CT
What is the likely underlying vascular injury and why is there a small amount of renal tissue still enhancing at the inferior pole?
Dissection of the renal artery is most likely. The inferior pole is supplies by a small accessory artery.
The right kidney is non enhancing, apart from a small region of enhancing renal parenchyma in the inferior pole, is swollen and surrounded by stranding. The right renal artery is transected, with no contrast extravasation from its stump to suggest active bleeding. There is a very small right accessory renal artery, arising from the abdominal aorta superior to the origin of the right renal artery, which opacifies with contrast and appears to supply the viable renal tissue.
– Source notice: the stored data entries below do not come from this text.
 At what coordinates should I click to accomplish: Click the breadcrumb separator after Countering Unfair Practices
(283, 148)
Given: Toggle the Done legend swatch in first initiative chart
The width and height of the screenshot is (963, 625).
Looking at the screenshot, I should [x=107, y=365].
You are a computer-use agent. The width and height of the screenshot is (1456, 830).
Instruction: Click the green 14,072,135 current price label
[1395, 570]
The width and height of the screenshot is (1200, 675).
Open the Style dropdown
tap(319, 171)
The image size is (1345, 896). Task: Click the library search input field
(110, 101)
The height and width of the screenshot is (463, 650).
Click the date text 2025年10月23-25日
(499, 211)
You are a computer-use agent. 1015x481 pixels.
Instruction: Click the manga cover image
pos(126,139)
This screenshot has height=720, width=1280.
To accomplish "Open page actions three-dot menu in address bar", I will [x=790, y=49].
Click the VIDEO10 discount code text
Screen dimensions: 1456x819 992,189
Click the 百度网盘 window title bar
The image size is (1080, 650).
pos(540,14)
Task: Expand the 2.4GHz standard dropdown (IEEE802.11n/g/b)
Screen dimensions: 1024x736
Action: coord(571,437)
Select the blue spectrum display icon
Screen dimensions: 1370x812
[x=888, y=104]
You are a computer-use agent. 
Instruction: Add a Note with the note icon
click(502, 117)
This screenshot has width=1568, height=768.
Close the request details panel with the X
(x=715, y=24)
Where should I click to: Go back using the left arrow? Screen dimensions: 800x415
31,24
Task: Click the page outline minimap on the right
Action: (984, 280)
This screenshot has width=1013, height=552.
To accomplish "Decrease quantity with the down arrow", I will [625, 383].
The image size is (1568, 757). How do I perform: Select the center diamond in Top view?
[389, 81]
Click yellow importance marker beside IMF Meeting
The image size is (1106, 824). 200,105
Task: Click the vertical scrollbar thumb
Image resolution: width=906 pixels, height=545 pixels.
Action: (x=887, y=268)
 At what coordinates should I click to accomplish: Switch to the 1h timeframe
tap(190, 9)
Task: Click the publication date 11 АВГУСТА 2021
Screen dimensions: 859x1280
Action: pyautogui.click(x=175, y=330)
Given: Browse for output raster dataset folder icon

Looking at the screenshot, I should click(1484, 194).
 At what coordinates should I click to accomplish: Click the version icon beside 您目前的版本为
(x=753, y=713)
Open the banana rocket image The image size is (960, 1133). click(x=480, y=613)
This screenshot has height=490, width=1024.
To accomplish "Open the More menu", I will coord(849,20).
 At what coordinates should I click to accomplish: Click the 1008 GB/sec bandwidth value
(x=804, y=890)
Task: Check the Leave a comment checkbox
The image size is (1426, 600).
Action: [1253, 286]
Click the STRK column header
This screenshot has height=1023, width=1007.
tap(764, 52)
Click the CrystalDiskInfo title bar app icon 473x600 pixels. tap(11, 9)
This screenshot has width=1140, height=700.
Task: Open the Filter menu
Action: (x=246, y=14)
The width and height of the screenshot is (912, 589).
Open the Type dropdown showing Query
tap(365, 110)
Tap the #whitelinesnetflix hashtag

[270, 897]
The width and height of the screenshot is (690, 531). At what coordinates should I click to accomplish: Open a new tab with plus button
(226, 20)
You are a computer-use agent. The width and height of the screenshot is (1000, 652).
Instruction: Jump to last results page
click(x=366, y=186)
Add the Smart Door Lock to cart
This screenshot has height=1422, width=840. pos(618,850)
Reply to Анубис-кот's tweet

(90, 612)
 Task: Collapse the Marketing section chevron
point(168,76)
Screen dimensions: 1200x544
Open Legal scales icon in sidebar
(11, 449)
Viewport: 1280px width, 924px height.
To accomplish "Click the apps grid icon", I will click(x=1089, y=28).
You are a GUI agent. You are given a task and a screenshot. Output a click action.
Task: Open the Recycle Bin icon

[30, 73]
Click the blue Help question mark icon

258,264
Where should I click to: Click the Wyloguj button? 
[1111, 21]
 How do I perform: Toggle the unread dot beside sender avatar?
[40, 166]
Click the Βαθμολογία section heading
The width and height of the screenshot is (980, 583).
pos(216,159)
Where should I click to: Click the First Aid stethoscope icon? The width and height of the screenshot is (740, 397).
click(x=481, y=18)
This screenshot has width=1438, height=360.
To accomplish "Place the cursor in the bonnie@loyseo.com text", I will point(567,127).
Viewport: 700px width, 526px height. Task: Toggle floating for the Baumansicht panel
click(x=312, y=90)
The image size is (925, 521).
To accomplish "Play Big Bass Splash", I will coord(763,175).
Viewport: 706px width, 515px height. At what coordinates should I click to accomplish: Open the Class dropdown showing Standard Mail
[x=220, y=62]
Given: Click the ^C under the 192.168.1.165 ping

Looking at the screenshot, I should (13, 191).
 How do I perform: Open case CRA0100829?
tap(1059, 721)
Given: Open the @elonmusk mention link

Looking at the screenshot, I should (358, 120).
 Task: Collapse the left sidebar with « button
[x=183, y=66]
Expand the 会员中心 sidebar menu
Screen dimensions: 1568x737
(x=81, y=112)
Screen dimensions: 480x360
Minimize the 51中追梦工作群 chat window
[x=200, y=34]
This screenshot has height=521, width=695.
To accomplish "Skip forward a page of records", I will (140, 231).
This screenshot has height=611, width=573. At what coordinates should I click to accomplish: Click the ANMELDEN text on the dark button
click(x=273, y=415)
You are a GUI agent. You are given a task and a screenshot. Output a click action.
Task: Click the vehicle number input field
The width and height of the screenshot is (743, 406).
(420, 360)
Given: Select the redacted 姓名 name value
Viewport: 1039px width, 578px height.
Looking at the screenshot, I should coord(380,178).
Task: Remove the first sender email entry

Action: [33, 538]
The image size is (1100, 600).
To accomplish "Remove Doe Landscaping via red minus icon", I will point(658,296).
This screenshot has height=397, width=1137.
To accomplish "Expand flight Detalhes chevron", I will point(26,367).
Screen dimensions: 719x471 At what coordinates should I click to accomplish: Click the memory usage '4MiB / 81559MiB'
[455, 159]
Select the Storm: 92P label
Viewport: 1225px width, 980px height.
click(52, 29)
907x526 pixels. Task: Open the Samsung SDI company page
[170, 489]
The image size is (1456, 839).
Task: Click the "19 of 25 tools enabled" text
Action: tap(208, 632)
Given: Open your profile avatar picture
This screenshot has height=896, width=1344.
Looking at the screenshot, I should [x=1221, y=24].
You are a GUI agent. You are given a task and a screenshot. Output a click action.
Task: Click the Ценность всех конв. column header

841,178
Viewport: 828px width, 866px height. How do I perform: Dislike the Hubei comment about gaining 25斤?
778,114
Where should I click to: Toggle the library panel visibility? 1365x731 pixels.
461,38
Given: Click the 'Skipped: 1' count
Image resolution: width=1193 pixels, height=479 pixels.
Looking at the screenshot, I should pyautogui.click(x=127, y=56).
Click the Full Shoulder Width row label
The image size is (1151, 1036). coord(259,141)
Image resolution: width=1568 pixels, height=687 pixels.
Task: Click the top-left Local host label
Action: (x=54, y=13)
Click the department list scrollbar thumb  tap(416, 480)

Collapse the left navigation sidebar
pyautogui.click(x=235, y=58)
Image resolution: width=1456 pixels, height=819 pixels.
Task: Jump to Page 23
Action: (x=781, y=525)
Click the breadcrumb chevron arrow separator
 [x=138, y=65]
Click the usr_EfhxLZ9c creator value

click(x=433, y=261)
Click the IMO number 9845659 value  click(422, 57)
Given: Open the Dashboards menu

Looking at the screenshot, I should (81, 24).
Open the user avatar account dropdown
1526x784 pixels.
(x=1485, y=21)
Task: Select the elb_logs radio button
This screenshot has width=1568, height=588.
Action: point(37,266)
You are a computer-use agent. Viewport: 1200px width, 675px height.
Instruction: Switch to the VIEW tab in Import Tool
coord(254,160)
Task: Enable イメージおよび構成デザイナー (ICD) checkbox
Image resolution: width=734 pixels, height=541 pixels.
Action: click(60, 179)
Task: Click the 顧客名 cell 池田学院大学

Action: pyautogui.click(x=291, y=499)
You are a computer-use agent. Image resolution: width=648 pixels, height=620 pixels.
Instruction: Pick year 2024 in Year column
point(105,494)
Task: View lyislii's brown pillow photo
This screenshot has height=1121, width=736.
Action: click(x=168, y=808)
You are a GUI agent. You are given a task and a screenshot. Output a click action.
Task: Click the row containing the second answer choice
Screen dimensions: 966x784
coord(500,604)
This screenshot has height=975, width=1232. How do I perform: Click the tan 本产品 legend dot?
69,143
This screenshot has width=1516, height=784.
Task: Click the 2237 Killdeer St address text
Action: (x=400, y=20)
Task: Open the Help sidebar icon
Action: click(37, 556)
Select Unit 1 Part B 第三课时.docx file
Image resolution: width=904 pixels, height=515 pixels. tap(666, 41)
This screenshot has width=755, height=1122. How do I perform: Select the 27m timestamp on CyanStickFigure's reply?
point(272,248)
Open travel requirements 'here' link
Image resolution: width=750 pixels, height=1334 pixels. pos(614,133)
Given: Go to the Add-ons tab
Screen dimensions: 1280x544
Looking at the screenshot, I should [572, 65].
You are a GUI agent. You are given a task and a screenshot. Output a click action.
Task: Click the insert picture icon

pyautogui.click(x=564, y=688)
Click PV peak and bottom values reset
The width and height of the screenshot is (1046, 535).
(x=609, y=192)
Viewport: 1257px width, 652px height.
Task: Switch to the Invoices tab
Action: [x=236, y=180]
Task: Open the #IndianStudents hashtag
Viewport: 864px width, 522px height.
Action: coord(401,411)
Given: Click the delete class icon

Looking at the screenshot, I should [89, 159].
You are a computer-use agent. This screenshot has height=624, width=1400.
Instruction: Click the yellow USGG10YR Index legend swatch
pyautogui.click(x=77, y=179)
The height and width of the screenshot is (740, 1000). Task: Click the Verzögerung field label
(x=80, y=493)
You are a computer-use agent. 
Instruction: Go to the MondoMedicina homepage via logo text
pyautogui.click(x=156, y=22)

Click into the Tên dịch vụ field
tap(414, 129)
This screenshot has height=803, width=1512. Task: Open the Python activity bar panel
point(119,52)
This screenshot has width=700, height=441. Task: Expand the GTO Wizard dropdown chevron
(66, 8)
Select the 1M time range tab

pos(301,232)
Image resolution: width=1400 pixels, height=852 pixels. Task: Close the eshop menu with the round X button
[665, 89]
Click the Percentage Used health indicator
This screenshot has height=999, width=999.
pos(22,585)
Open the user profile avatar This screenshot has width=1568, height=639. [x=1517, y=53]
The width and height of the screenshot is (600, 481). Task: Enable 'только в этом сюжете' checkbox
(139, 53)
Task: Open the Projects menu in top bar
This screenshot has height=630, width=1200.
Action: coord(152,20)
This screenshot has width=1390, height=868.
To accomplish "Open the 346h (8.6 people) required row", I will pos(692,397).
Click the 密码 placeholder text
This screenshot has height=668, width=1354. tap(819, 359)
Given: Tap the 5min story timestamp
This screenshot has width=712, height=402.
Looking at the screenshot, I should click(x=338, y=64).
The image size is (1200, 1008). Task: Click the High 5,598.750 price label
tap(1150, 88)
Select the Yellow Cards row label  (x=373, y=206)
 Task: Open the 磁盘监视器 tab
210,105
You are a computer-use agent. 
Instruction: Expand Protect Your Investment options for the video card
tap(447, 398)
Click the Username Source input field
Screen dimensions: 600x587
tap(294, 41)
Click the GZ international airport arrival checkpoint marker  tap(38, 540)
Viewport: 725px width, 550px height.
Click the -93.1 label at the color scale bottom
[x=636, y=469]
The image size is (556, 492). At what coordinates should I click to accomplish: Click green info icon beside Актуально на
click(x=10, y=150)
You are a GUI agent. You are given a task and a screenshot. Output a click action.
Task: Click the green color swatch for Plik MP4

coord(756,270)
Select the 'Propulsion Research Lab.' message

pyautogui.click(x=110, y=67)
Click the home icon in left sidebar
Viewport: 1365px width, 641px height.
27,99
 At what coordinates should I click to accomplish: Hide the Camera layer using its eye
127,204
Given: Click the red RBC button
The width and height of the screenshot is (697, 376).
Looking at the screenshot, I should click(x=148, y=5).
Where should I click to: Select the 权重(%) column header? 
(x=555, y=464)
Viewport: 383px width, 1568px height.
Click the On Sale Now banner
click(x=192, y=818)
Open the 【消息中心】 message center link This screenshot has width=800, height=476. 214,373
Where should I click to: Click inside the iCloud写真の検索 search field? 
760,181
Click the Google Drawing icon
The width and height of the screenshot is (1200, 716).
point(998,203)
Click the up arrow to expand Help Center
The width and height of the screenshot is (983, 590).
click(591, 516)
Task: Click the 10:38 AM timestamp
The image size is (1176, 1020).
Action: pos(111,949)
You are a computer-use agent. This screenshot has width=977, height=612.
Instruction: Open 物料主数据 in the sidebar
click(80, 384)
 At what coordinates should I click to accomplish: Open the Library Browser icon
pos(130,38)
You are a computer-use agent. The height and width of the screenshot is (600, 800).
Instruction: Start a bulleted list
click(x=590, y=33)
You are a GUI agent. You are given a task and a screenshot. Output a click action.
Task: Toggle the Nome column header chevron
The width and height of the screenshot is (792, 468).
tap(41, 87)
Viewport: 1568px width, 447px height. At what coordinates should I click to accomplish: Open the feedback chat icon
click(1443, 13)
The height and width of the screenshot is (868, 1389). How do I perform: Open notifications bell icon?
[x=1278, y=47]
No convincing pseudoaneurysm detected. Tiny punctate density (on the portal venous phase) adjacent to the inferior aspect of the hilum is of uncertain significance. This may represent a tiny intraparenchymal pseudoaneurysm or a small vein. Variant venous anatomy is demonstrated, with a vein draining the right posterolateral abdominal wall communicating with the right renal vein.
Small retroperitoneal haematoma, at the inferior margin of the right kidney, is present. There is a small amount of blood adjacent to the posterior margin of the spleen, marginally increased in volume compared to the previous study. Stable amount of free fluid in the pelvis. No free intra-abdominal gas is detected. Small locules of subcutaneous gas are present in the left anterior abdominal wall.
The left renal collecting system and bladder contain contrast on the non-contrast phase, consistent with recent contrast administration. The left kidney is unremarkable. The bladder is predominantly collapsed around an indwelling catheter with its balloon inflated. Gas within the bladder is consistent with recent instrumentation.
Subcapsular hypodensity in the liver adjacent to ligamentum teres without local mass effect on adjacent parenchyma is consistent with focal fatty sparing. The pancreas, spleen and adrenal glands are unremarkable. No dilated loops of bowel or evidence of mechanical bowel obstruction. There is mild faecal loading and minor faecalisation of small bowel.